Il ne faut pas négliger cet aspect de la question.
Considérant ces réalités, du côté de l'ASSÉ et de la CLASSE, il faut
intensifier nos efforts pour nous rendre vers la grève. Face à des
fédérations qui entendent probablement tenter de négocier avec le
gouvernement derrière des portes closes au début de la grève ou
avant même son déclenchement, nous devons nous renforcer sur nos
propres bases. En effet, seul un mouvement très large fera en sorte
de discréditer les actions et les négociations de la FEUQ qui elle
ne sera surement pas en grève.
Face au changement de discours des fédérations étudiantes nous
devrons également rappeler que notre opposition à la hausse ne doit
jamais se faire au détriment d'autres luttes sociales ou par le
biais de coupes dans d'autres secteurs de l'État. Nous devrons
toujours maintenir notre ligne de solidarité et de gratuité
scolaire. Surtout quand cette ligne est de plus en plus crédible
économiquement et recueille toujours plus d'appuis dans la société.
Quant à la collaboration enfin, est-il vraiment utile de revenir sur
cette question tant elle parait maintenant futile?

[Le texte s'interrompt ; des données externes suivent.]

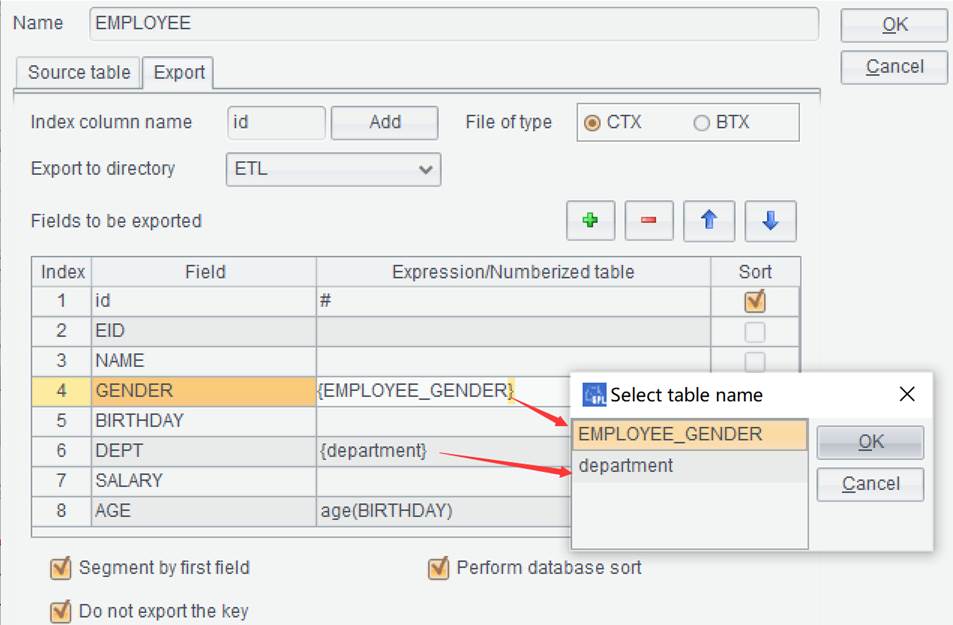
Task: Toggle the Sort checkbox for id row
Action: 754,302
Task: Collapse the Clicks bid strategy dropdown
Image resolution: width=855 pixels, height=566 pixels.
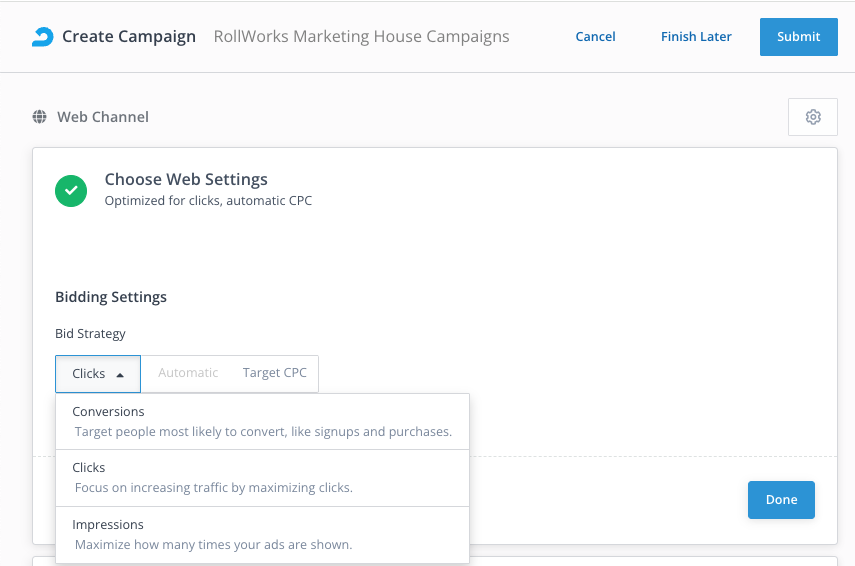Action: point(98,373)
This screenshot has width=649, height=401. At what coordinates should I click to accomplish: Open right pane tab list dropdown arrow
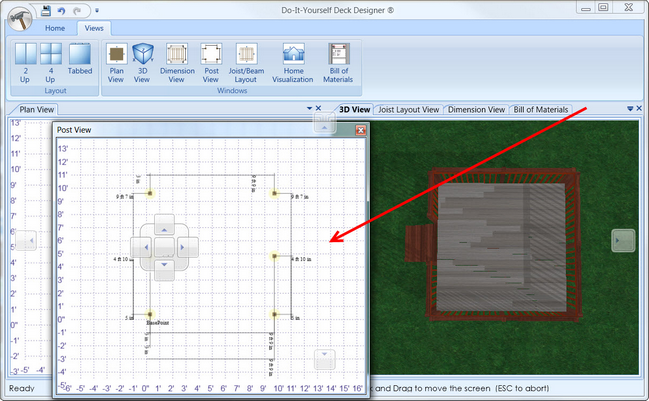[630, 109]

Aux tenants de la
collaboration et aux exécutifs locaux qui continuent à 'vendre'
l'idée comme seule façon de 'gagner', nous n'aurons que ces quelques
mots : comment voulez-vous raisonnablement collaborer avec des gens
qui veulent négocier notre appauvrissement, mêmes post-études, avec
le gouvernement? Il n'y a plus de collaboration possible entre
organisations nationales à partir du moment où certaines sont prêtes
à aller contre les intérêts de leurs membres, à récupérer l'ensemble
du mouvement et à sacrifier d'autres mesures sociales pour faire des
gains politiques corporatistes à court terme. La tendance est lourde
historiquement. Les exécutifs locaux ont la responsabilité de
communiquer ces tendances aux membres. Ces derniers doivent savoir
qu'ils s'engagent dans une grève longue et coûteuse alors que les
fédérations entendent probablement ne pas en faire autant et même,
peut-être, aller contre ce mouvement. Il y en va d'une question
d'honnêteté intellectuelle et de transparence.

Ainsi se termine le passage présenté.